What is needed: Retype the listing exactly. Leave out the images.

Data in this exercise:
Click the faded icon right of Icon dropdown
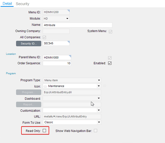pyautogui.click(x=104, y=86)
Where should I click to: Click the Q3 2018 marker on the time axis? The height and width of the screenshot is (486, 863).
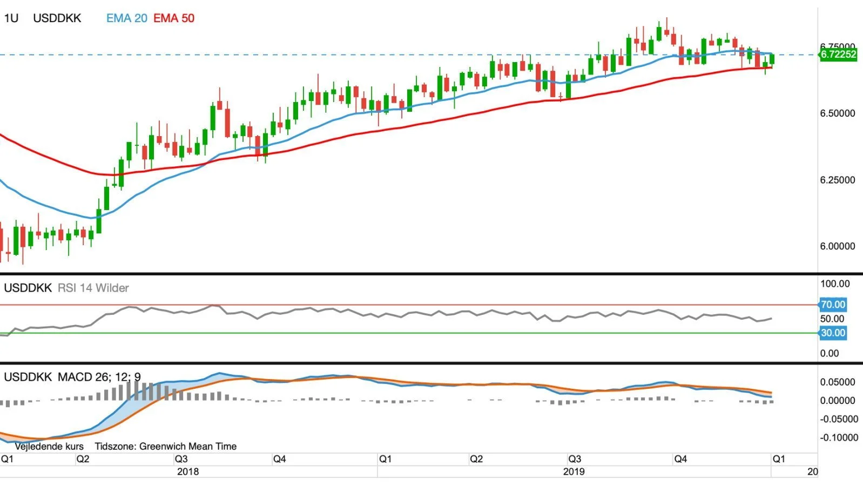[x=181, y=459]
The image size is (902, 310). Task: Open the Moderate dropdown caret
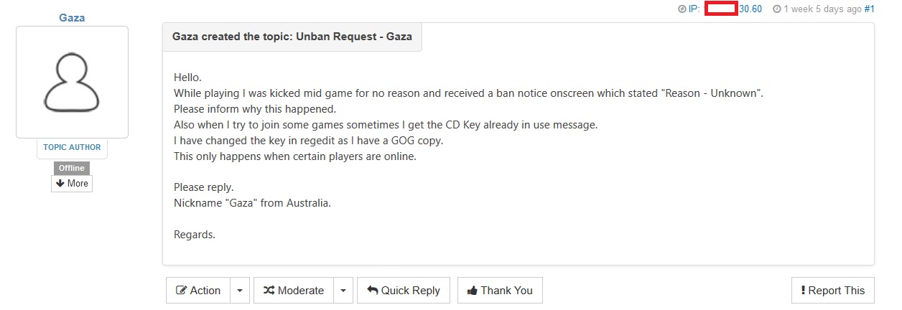coord(343,291)
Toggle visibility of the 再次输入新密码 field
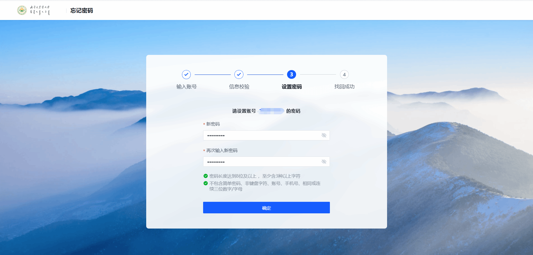 pos(324,162)
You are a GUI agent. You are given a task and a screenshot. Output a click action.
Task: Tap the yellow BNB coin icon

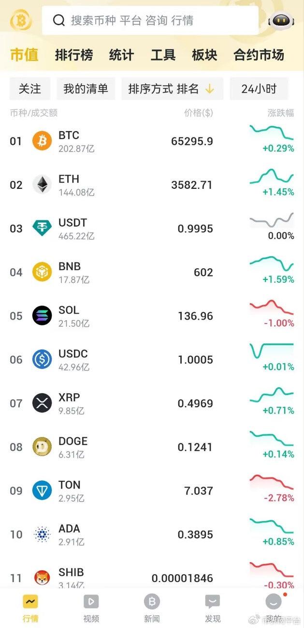[42, 272]
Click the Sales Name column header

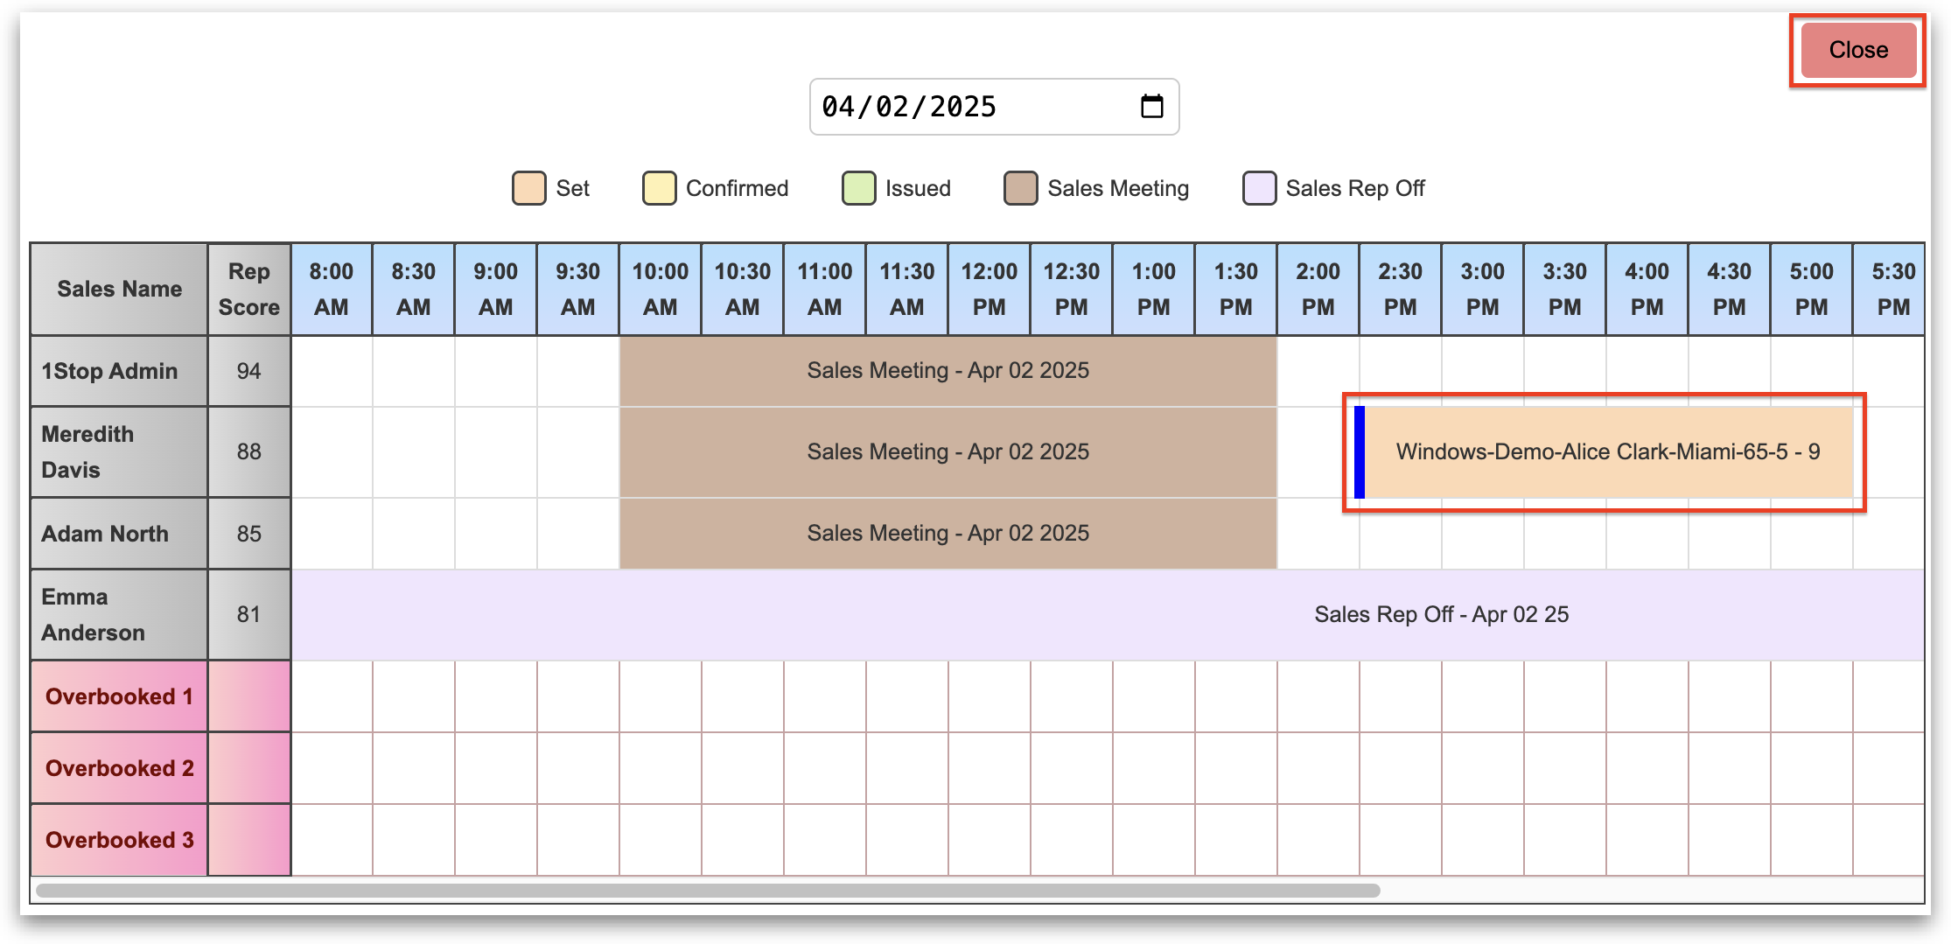tap(119, 290)
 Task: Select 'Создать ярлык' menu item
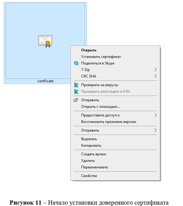[x=94, y=154]
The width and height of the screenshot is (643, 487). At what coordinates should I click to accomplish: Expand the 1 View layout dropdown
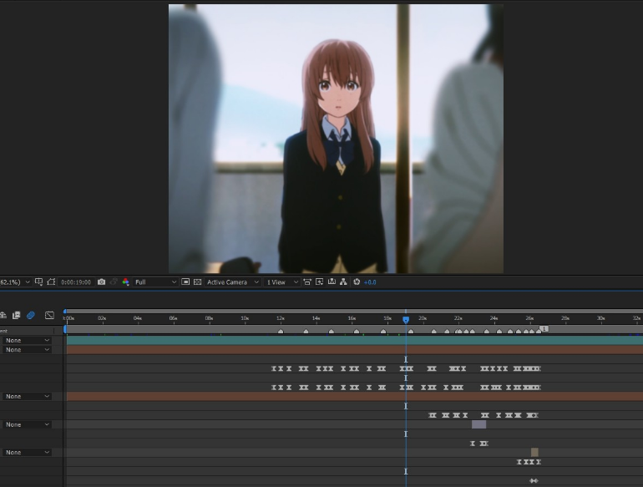click(x=281, y=282)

Result:
Click the faded icon right of Icon dropdown
pyautogui.click(x=104, y=86)
Where should I click to: Click the Q3 2018 marker on the time axis? The height and width of the screenshot is (486, 863).
[x=181, y=459]
The image size is (902, 310). Task: Open the Moderate dropdown caret
coord(343,291)
Toggle visibility of the 再次输入新密码 field
 pos(324,162)
You are a GUI agent. You are given a task and a screenshot. Output a click action.
Task: Tap the yellow BNB coin icon

[42, 272]
Click the Sales Name column header

tap(119, 290)
 Task: Select 'Создать ярлык' menu item
[x=94, y=154]
The width and height of the screenshot is (643, 487). At what coordinates should I click to accomplish: Expand the 1 View layout dropdown
click(x=281, y=282)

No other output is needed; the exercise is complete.